Suami saya dan saya mengerjakan rencana, melihat materi, dan menunggu izin diajukan. Dan kami menunggu. Dan menunggu.

June datang dan pergi tanpa perubahan. Memasak tidak mungkin dilakukan di dapur yang hampir tidak berfungsi. Pertama kali putra kami mencoba berlari, ia menyelinap dan memotong pipinya di atas alas tiang yang menonjol dari sudut.

Tentu saja bukan itu yang saya bayangkan sebagai tahun pertama saya menjadi ibu. Namun, kami melakukan yang terbaik. Kami mengubah ruang tamu kami menjadi ruang bermain yang lebih atau kurang tahan bayi.
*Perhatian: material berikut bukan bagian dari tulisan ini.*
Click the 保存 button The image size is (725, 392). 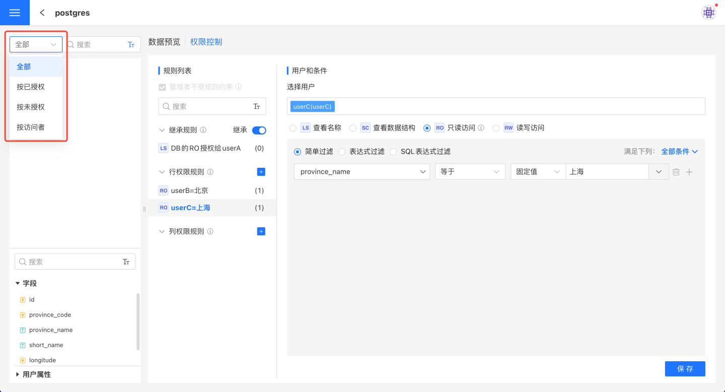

Kadang-kadang, putra saya dan saya makan di lantai dapur yang mengelupas dan berpura-pura piknik. Kami keluar dari rumah itu hampir setiap hari, bahkan ketika di luar kedinginan. Suami saya dan saya kelelahan, frustrasi dan, kadang-kadang, putus asa. Terkadang kami bertanya-tanya apakah impian kami untuk memasak makanan bersama atau memiliki ruang untuk putra kami untuk bermain akan pernah terjadi.

Kemudian, musim gugur yang lalu, kami menyewa arsitek baru yang berjanji untuk menyelesaikan rumah sebelum musim semi. Kami pindah lagi, hampir tanpa kesulitan berlatih, ke apartemen Brooklyn dua kamar lain untuk menyingkir. Kami menunggu lagi - tapi kali ini, kami melihat kemajuan.
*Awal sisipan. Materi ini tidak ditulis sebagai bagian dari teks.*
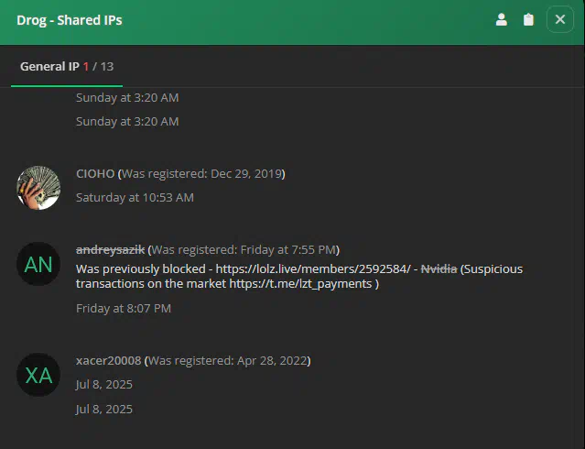Open the strikethrough andreysazik username
The width and height of the screenshot is (585, 449).
110,249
Sekarang bayi kami adalah balita yang berlari enam kaki bolak-balik dari kamarnya ke kami, berteriak, "Aku berlari!" Kami melihatnya bermain di kamar bayi sementara di mana pintu tidak sepenuhnya tertutup, dan kami memasak makanan bersama dengan tenang dalam kegelapan, agar tidak membangunkannya setelah ia pergi tidur.

Ketika kami akhirnya pindah ke rumah yang akan terasa seperti rumah kami, kami akan memasak makanan di dapur sementara putra kami berlari melalui aula. Itulah harapan kecil yang membuat kami terus berjalan saat kami bergerak, dan menunggu, dan makan bungkus makanan. Ini adalah masa depan yang selalu bisa kita lihat tetapi tidak pernah bertahan, dan itu hanya sedikit lebih lama sebelum kita akhirnya bisa, secara luar biasa, mengatakan kita pulang.

Corynne Cirilli adalah seorang penulis, reporter, dan konsultan media yang tinggal di Brooklyn.

Pin
Send
Share
Send

Tonton videonya: Sabar Pasti Allah Pilihkan Jodoh Yang Terbaik - Ustadz Adi Hidayat, Lc, MA (Mungkin 2024).